Herschell Gordon Lewis’ chosen filmmaking aesthetic was more or less a marketing decision. Lewis started directing feature films in the late 1950s, putting out a few cheap exploitation flicks with lurid titles like Living Venus, Bell, Bare, and Beautiful, and the hilariously monikered Boin-n-g! While these films did make money, Lewis actively sought that one special something to set his films apart from his contemporaries. His solution was simple and elegant: up the gore by a factor of fifty. Stage blood and gore effects were incredibly inexpensive, you see, and Lewis saw no reason not to include as much of said things as possible.

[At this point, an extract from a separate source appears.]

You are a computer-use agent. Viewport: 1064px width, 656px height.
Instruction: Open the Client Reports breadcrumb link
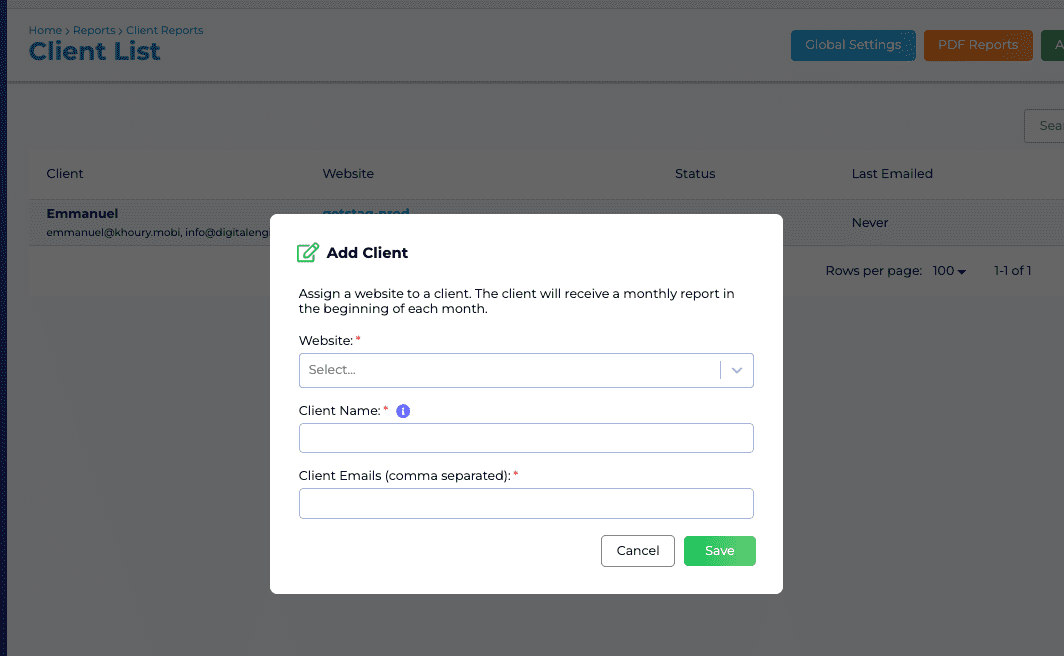point(164,30)
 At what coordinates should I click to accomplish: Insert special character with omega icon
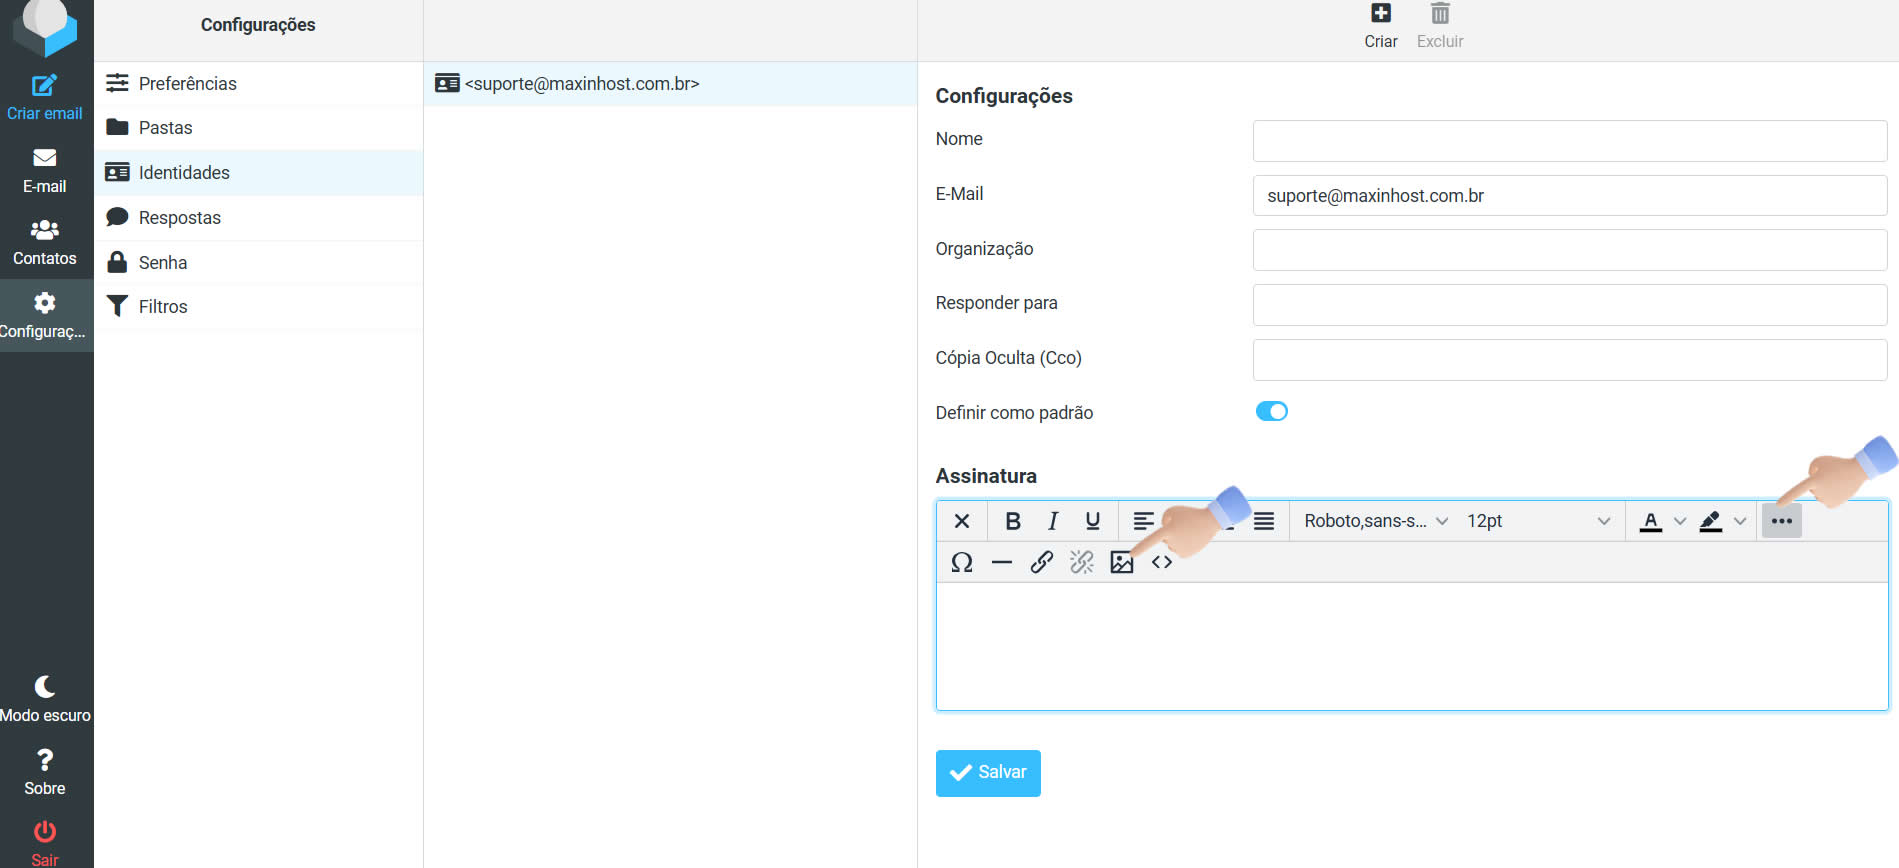click(961, 562)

As such, Lewis began directing a series of incredibly bloody, dark, and nonsensical gore films, and in the process, inadvertently created an entire subgenre unto itself: The splatter film. Lewis took tiny amounts of money, made a few cheap flicks for the grindhouse crowd, and managed to change the face of what was deemed permissible in cinema. All of a sudden, people were getting their eyeballs ripped out on camera. Holes were bored through torsos. Limbs and heads were hacked off with merry abandon. In one notable Lewis-filmed sequence, a person was placed inside a rain barrel that had been hammered all throughout with nails and then rolled down a hill in what might amount to a hillbilly iron maiden.

B.I. & L. Releasing Group
Lewis was certainly an auteur, very much along the lines of Russ Meyer or John Waters, who pursued his aesthetic interests while remaining blissfully dismissive of all notions of standardized good taste. This, paired with the marketing savvy of Roger Corman. Lewis knew how to sell a film. He would lure audiences into the theater with the promise of an extremity hitherto unseen on the big screen. However, unlike most B-movie hucksters of his era, Lewis actually made good on the promise.

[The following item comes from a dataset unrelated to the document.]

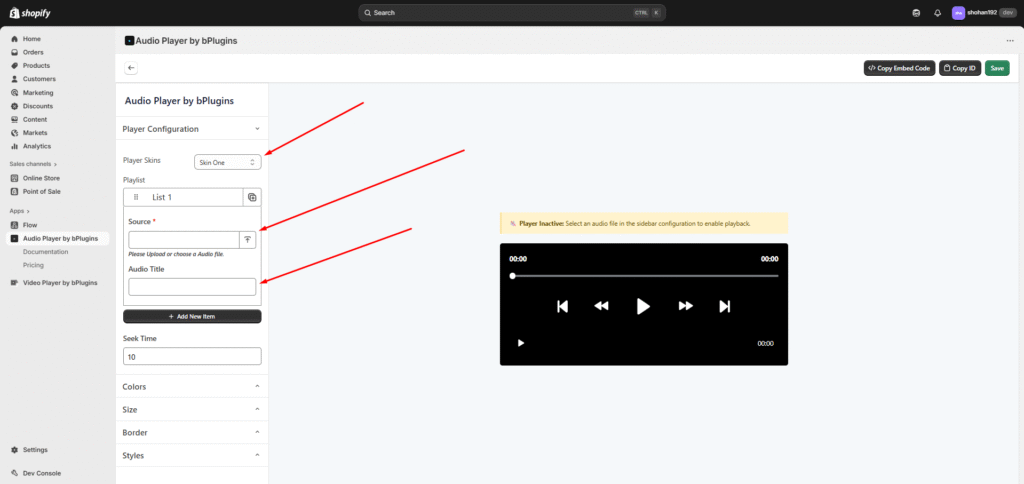Click the Audio Title input field
This screenshot has height=484, width=1024.
(192, 287)
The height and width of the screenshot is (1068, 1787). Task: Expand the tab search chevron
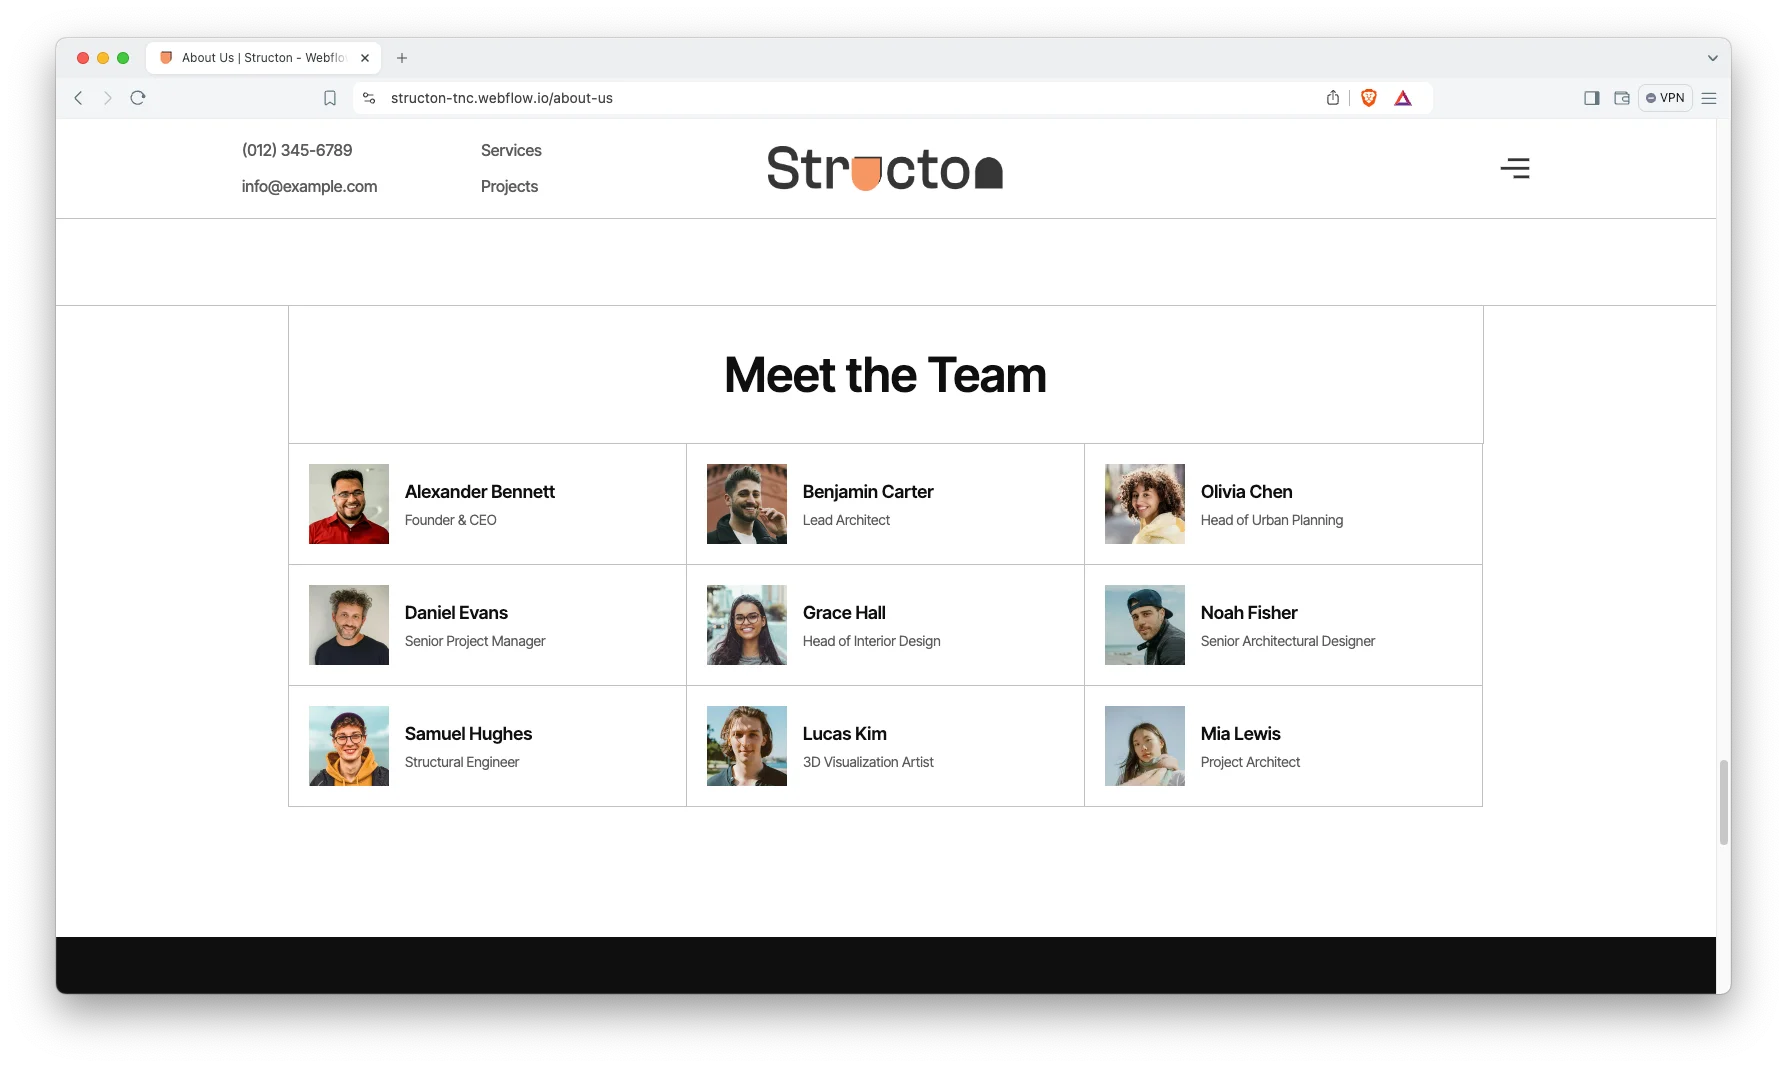[1712, 58]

Lewis continued to direct films throughout the 1960s and into the early ’70s, eventually making one full-blown pornographic film in 1972 (Black Love) before retiring from filmmaking to become a marketing guru. Lewis spent the next 30 years authoring dozens of books on effective marketing practices, how to write good ad copy and other “insider” tomes for the publicity industries. One can only imagine what his motivational lectures must have been like, as one assumes he would show clips from his movies to rooms full of suits and pencil-pushers. In the 1990s, he founded his own benign-sounding advertising firm, Communicomp.
In 2002, Lewis returned to filmmaking with a sequel to his 1963 masterpiece Blood Feast, and began to actively participate in the cult of hero worship that had sprung up around him. Notably, cult New York filmmaker Frank Henenlotter co-directed a 2010 documentary film about Lewis called Herschell Gordon Lewis: The Godfather of Gore. People like John Waters, Frank Henenlotter, and Rob Zombie were created or influenced by Lewis.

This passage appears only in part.